Tuesday, July 30, 2013

Why the world needs Star Trek


I originally wrote this article sometime in 2005 after the movie Star Trek: Nemesis had underperformed at the box office and Paramount was considering pulling the plug on the series, Star Trek: Enterprise.

It's hard for me to imagine a world without Star Trek since the show and movies have always been there, touching my life in one way or another. Now that production of new shows (and movies) has come to an end, I wonder: What will the world be like without Star Trek?

Avery Brooks, "Captain Sisko" was my teacher and mentor at Rutgers.  His Alternate Styles (of acting) class was my favorite class, and I still draw on what he taught me when I need to create anything. He's a gifted musician and spiritual seeker, and when someone like Avery touches your life, you grow in many unforseen ways. The man is a nexus.

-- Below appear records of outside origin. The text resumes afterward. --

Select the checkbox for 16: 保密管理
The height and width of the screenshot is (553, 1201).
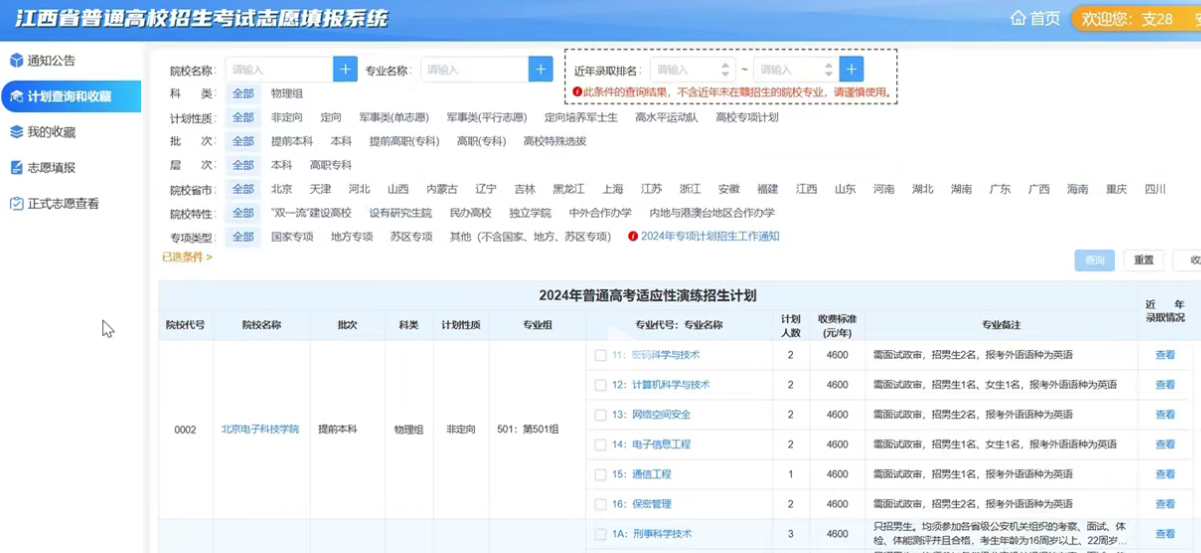pyautogui.click(x=600, y=505)
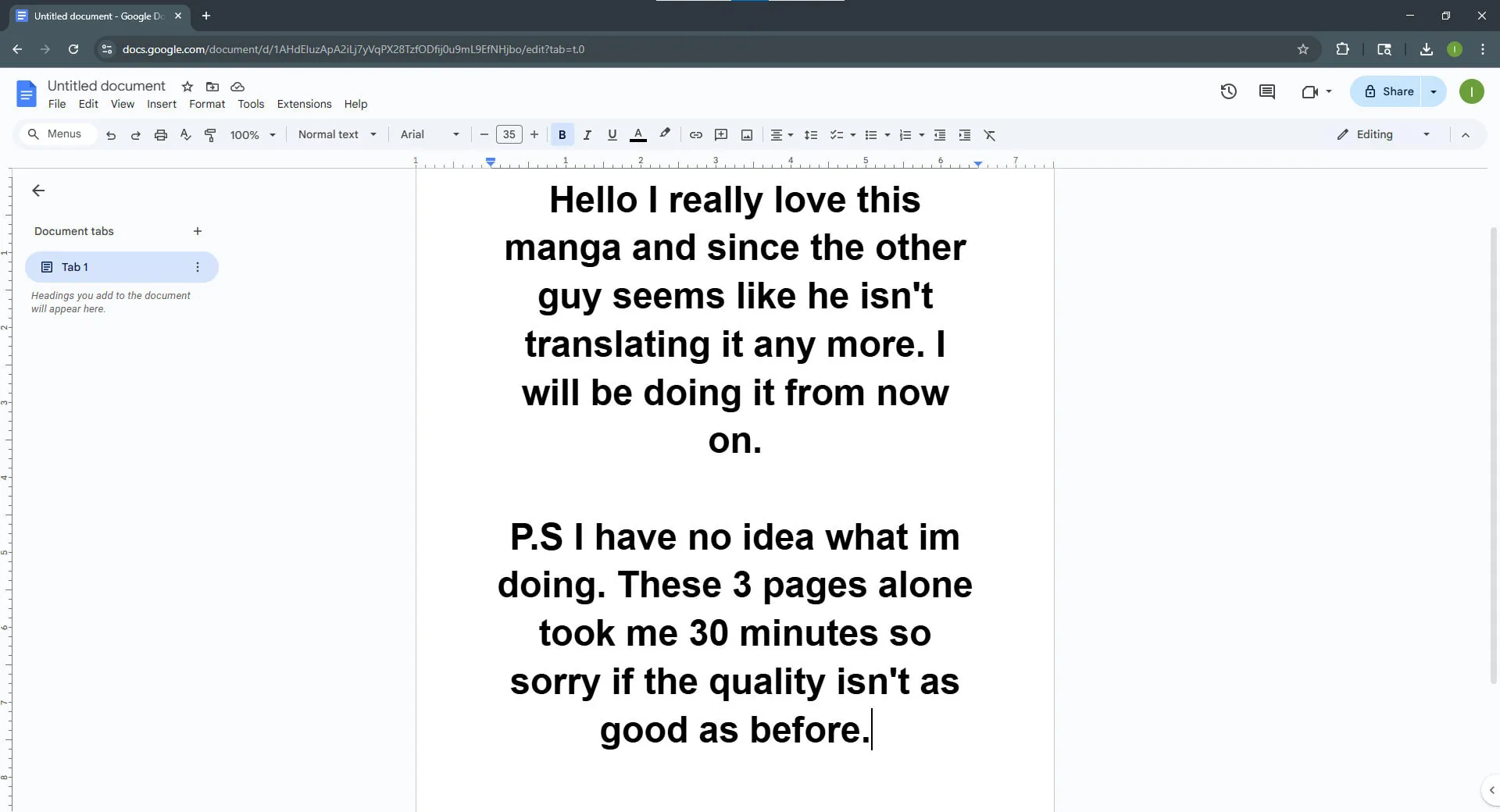Click the paint format roller icon
The image size is (1500, 812).
[x=210, y=134]
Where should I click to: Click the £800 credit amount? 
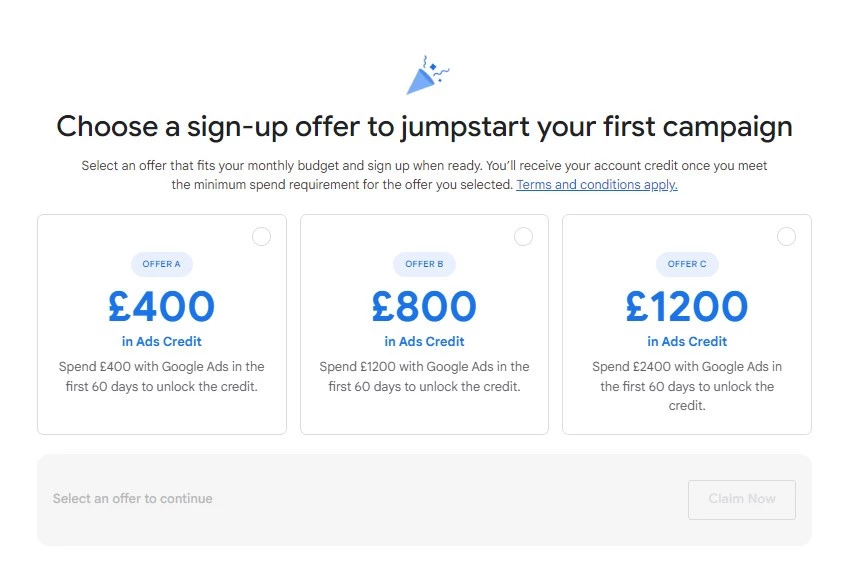[424, 306]
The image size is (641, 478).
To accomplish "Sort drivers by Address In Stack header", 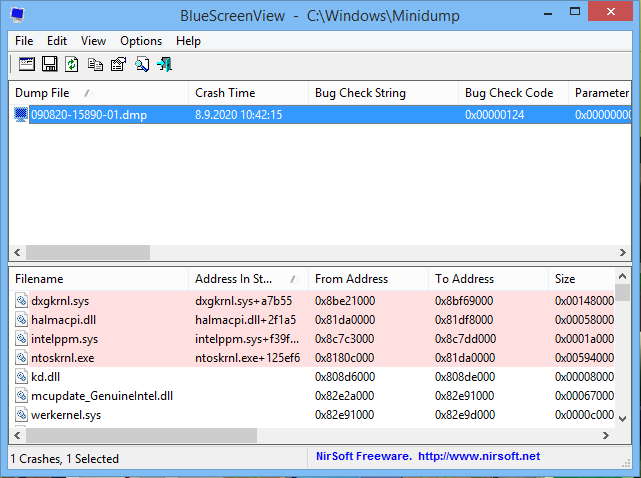I will coord(238,279).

Gates (Cheryl) McFadden "Beverly Crusher" and Steven Culp "Major Hayes" were friends and roommates of my husband's when they were all at Brandeis. I don't know Gates, but Steven is one of my favorite people on the planet. He's one of the smartest, hard-working, talented, generous, kind-hearted and funny humans I've ever known, and if we didn't live so far away, I have no doubt that he and his wife would be among our closest friends. Another link has come from my screenwriters' group here in Los Angeles where some of the writers from Star Trek: The Next Generation and other series are members. It's a strange coincidence that these writers, actors and I have even connected. I've never been to a Star Trek convention and other than my fascination with the original series when I was a young boy, there is no reason I should have met anyone connected to Star Trek other than fellow fans.

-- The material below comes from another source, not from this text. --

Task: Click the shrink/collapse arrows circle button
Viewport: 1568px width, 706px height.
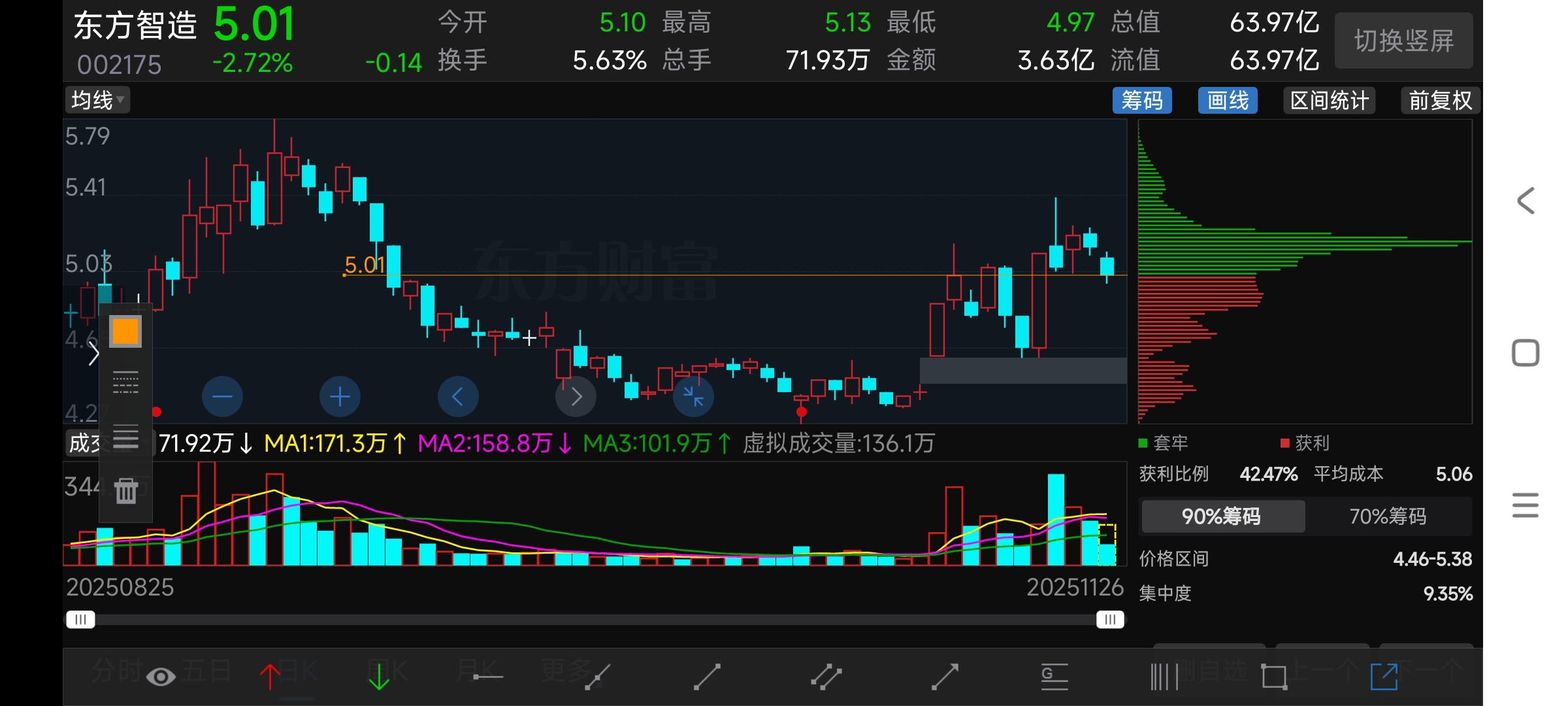Action: coord(693,396)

It's 1966 and I'm a good-looking, outgoing eight-year old boy, who is not unhappy, exactly, but I feel like I just don't fit in. I'm too smart for my age and not athletic enough because I have no father in my life to teach me the things a boy needs to know to play sports. I'm too sensitive and empathetic, too curious, too visible to escape the fact that everyone can tell that there is something unusual, or alien about me. My eyes are way too blue and piercing, I keep hearing the adults whisper behind my back, and my mom doesn't help matters when she reminds our relatives and close friends that I was born with an lacy cowl or fatty membrane protecting me. From what I don't know. The biting sarcasm of demons perhaps?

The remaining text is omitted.